═════ DATA RECORDS ═════

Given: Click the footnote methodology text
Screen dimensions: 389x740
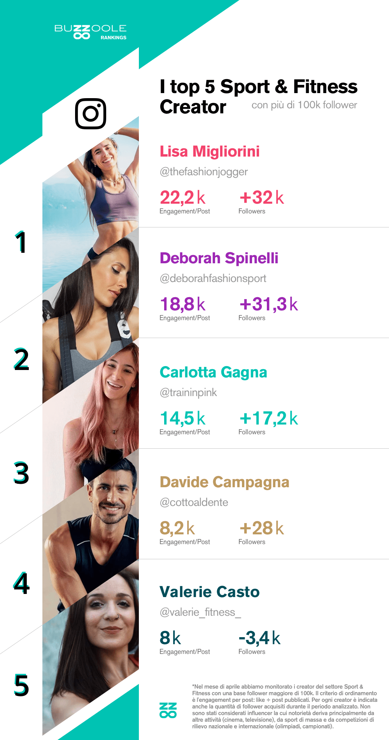Looking at the screenshot, I should coord(284,707).
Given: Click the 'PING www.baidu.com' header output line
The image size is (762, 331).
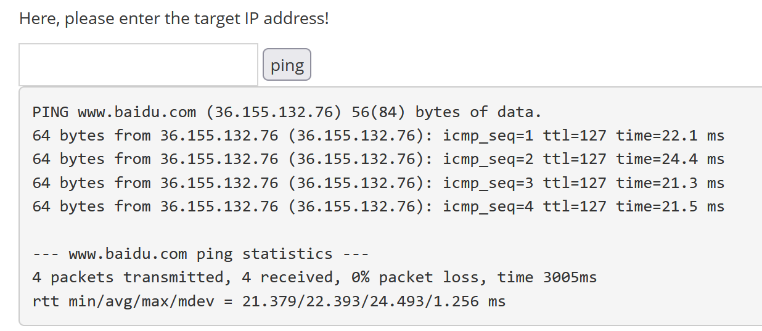Looking at the screenshot, I should point(287,112).

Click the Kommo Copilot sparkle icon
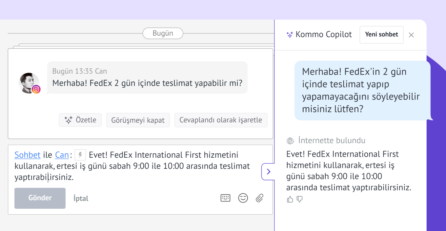click(x=290, y=35)
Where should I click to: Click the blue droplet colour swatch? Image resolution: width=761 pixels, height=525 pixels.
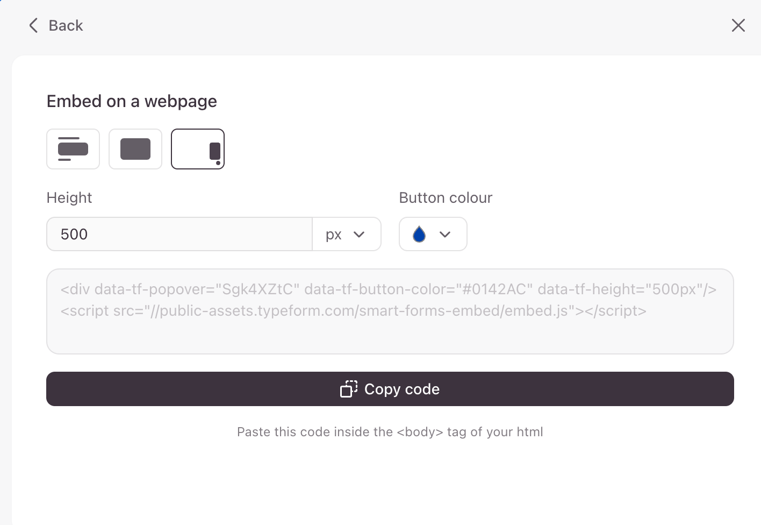[x=419, y=234]
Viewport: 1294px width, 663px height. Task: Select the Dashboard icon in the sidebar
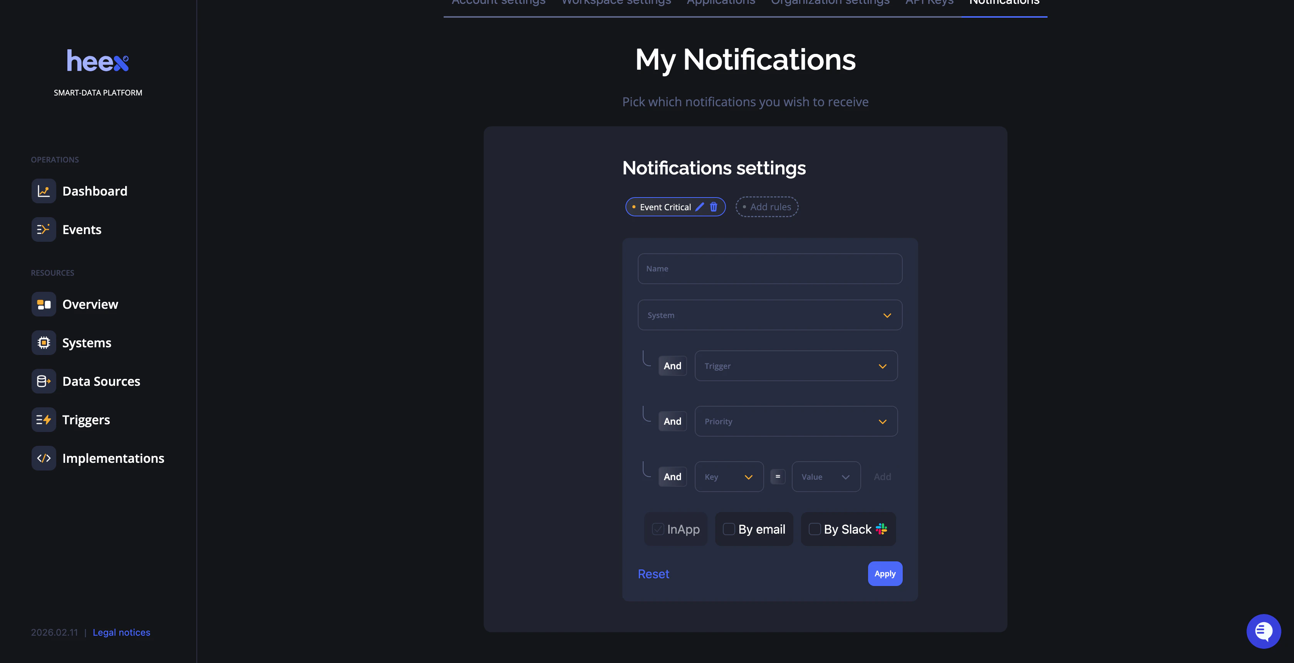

═════

Repeat nothing but the lines from the one containing "Click the Kommo Copilot sparkle icon" through the end of the entries, exactly, and skip the pictures.

[YOUR RESPONSE]
Click the Kommo Copilot sparkle icon
click(x=290, y=35)
Where should I click to: Click the blue droplet colour swatch? Image resolution: width=761 pixels, height=525 pixels.
[x=419, y=234]
Viewport: 1294px width, 663px height. Task: Select the Dashboard icon in the sidebar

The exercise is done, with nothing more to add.